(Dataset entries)

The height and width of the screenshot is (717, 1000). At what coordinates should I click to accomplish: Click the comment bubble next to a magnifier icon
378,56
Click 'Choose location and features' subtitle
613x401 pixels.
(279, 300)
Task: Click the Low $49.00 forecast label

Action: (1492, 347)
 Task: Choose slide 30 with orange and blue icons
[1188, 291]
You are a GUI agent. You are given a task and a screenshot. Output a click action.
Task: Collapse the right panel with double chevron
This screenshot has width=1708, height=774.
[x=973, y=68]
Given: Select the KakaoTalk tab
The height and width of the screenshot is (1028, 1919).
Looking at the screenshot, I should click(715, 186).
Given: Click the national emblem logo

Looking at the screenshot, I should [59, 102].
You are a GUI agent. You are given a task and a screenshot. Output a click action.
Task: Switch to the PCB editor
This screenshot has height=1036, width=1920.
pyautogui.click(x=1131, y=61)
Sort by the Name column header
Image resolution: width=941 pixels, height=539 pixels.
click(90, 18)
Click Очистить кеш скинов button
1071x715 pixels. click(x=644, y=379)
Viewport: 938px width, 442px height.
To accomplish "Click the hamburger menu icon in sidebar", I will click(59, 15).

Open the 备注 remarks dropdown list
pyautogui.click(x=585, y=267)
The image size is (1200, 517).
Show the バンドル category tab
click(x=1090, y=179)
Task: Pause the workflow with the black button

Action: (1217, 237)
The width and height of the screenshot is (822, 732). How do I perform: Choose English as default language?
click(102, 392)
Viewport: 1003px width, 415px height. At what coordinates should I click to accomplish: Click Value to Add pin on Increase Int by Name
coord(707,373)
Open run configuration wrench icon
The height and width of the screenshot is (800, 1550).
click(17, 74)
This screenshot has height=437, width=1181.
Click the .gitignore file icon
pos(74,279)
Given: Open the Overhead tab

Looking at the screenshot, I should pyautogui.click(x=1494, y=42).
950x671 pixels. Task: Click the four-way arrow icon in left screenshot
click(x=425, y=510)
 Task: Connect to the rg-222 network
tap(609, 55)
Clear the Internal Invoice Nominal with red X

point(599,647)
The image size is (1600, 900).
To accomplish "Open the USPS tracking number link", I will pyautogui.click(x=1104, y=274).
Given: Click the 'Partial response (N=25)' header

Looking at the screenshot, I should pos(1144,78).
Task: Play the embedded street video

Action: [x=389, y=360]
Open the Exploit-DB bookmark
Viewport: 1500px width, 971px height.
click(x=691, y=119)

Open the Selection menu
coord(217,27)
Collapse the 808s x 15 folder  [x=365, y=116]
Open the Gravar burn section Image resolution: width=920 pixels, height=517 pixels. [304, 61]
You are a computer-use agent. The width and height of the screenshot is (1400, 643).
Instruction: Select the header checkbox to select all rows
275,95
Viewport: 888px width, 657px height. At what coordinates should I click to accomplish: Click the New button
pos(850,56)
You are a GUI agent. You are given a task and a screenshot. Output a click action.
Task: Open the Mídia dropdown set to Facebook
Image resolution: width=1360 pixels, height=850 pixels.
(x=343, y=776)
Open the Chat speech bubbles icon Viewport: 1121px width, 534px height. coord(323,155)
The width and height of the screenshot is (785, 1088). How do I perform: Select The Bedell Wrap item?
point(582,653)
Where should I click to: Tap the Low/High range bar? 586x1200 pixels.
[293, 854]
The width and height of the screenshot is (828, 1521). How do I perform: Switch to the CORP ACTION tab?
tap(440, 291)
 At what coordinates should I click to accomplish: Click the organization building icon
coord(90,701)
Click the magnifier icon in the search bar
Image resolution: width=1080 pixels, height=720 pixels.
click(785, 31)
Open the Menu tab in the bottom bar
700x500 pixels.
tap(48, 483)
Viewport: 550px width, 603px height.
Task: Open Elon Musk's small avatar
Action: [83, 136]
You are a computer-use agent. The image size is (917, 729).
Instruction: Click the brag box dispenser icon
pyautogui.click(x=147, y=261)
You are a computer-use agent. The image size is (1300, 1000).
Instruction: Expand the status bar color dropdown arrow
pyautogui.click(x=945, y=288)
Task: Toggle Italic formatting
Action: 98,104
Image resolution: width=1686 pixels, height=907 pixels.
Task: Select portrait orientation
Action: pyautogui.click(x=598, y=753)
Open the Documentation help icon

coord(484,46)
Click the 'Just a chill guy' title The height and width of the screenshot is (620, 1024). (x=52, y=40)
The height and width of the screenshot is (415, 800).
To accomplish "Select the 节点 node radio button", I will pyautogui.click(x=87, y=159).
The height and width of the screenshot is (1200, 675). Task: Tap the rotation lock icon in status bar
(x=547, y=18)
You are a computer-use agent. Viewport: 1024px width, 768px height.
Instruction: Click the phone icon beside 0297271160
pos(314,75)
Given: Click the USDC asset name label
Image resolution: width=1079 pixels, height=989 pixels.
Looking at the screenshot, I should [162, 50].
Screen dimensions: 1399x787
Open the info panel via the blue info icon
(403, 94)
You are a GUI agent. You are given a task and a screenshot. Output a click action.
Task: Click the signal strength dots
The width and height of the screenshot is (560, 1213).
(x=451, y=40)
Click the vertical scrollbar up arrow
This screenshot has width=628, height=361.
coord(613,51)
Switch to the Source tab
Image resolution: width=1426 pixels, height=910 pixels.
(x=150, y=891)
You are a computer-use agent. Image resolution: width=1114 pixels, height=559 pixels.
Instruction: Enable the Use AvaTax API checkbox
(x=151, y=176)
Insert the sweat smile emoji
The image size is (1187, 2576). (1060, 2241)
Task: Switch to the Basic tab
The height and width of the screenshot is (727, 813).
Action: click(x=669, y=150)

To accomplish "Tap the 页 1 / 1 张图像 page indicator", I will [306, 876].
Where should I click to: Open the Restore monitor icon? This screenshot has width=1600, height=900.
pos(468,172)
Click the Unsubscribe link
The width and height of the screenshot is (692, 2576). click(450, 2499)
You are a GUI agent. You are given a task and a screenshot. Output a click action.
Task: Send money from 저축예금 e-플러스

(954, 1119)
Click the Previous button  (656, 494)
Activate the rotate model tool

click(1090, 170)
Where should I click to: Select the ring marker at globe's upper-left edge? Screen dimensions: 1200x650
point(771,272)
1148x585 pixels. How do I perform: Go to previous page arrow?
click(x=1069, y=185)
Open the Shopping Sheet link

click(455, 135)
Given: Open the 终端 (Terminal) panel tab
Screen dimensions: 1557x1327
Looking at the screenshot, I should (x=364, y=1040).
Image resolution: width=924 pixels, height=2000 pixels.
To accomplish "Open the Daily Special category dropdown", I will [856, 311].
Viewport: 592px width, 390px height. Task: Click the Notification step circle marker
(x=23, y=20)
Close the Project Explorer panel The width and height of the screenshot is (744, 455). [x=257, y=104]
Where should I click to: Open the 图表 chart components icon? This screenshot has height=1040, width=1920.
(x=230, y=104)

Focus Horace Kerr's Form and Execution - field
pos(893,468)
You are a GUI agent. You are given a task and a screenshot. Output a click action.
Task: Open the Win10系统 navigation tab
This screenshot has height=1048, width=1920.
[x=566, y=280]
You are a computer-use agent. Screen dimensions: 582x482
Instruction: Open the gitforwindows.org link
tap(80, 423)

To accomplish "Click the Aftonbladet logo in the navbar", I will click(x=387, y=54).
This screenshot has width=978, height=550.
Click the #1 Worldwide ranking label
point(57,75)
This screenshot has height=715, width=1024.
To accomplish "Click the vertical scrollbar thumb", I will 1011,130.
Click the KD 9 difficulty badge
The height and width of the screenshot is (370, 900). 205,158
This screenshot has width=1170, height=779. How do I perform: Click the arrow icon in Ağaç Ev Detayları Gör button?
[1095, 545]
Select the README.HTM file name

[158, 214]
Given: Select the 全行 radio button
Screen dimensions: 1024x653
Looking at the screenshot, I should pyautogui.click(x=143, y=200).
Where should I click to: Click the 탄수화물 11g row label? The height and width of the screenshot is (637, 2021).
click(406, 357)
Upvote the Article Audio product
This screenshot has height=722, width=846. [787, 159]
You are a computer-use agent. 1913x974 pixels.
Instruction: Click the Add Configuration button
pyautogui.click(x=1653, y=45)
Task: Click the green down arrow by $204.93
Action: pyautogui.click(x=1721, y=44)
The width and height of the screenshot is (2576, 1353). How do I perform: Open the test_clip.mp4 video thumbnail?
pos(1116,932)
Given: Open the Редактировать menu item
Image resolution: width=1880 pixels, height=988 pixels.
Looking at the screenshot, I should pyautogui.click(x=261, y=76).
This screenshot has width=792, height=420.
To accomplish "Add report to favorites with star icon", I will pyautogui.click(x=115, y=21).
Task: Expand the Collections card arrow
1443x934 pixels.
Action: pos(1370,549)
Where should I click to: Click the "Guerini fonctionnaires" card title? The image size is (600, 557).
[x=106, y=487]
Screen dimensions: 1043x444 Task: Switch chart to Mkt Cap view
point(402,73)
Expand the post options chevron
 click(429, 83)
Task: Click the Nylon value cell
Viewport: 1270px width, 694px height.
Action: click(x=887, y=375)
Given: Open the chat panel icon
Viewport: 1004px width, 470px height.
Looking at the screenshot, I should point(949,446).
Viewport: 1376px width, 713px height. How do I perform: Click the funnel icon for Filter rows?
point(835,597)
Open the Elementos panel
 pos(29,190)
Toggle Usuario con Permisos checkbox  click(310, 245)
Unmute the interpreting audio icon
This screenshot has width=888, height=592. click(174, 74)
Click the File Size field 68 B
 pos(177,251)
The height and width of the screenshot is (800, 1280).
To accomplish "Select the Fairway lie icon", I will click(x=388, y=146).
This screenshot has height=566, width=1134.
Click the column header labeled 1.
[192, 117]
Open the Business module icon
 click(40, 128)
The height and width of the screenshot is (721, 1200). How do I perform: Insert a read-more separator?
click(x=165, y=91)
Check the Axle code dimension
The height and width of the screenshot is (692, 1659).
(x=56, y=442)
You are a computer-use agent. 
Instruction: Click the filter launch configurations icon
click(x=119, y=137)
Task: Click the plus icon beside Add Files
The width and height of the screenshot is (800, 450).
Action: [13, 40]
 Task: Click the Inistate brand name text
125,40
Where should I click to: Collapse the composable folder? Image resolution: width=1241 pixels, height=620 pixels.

## How to complete this task:
Only lines with the word "folder" are wanted, so copy each one from the records.

## Response to this task:
Collapse the 808s x 15 folder  [x=365, y=116]
Where should I click to: Collapse the composable folder? Image resolution: width=1241 pixels, height=620 pixels.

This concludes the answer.